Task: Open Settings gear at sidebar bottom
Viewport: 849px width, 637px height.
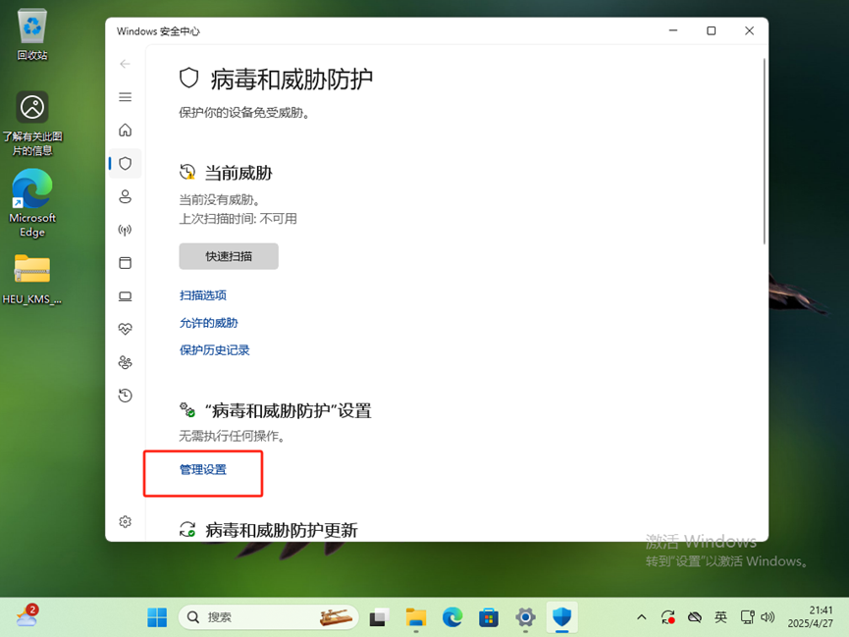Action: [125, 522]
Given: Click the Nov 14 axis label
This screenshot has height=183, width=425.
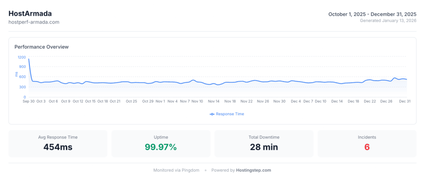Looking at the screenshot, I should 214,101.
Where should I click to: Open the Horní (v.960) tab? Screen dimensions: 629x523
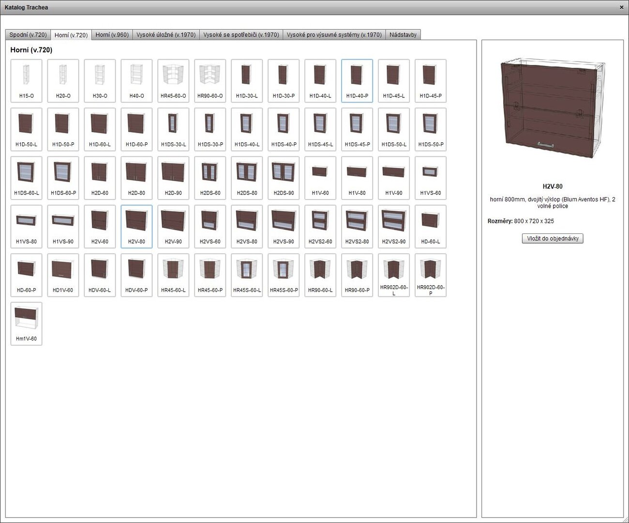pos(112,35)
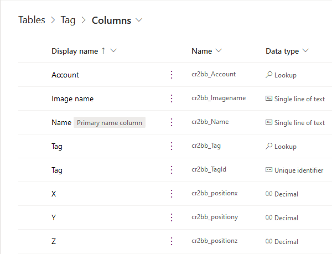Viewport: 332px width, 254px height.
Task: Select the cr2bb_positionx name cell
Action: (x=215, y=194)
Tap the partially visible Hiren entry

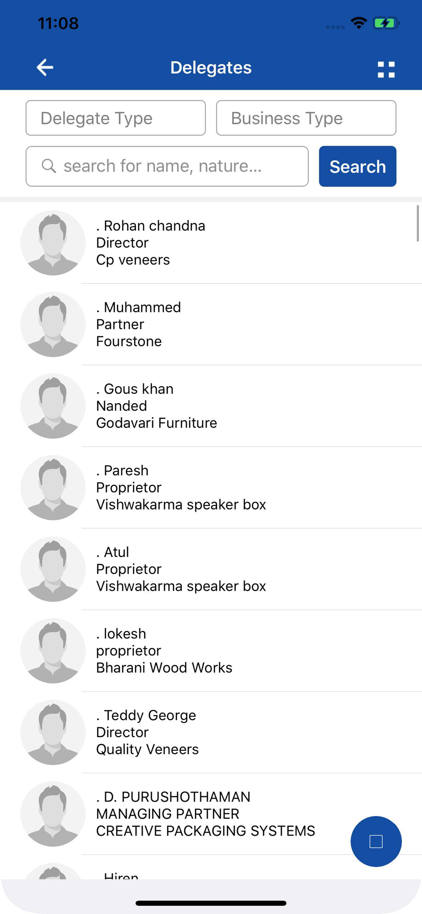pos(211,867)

==

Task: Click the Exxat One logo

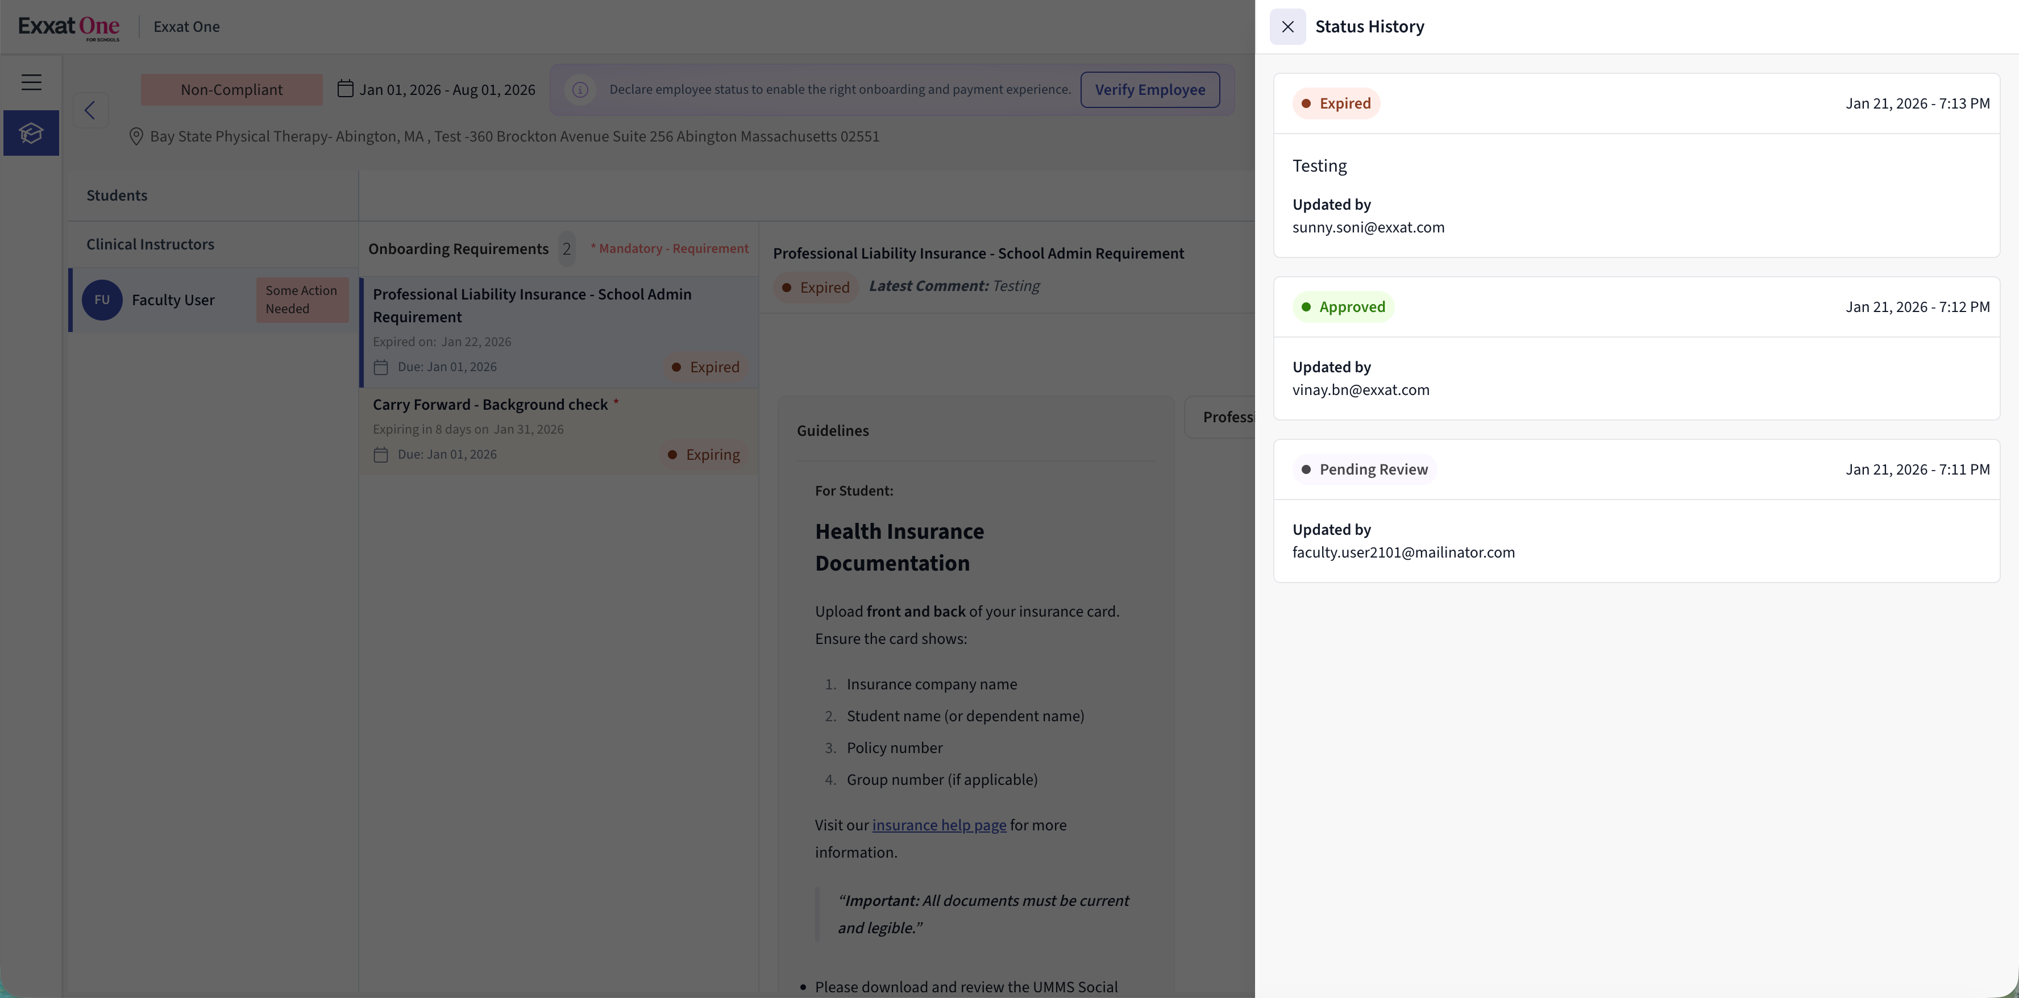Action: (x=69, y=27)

| To be done |
Render the stretch of the records from the line containing "Task: Open Settings gear at sidebar bottom" through the line containing "Looking at the screenshot, I should 214,101." as a Markdown table with the columns Row and Line, one numbered row per line, skipping blank lines and leaving out the pictures.

| Task result |
| Row | Line |
|---|---|
| 1 | Task: Open Settings gear at sidebar bottom |
| 2 | Viewport: 849px width, 637px height. |
| 3 | Action: [125, 522] |
| 4 | Given: Click the Nov 14 axis label |
| 5 | This screenshot has height=183, width=425. |
| 6 | Looking at the screenshot, I should 214,101. |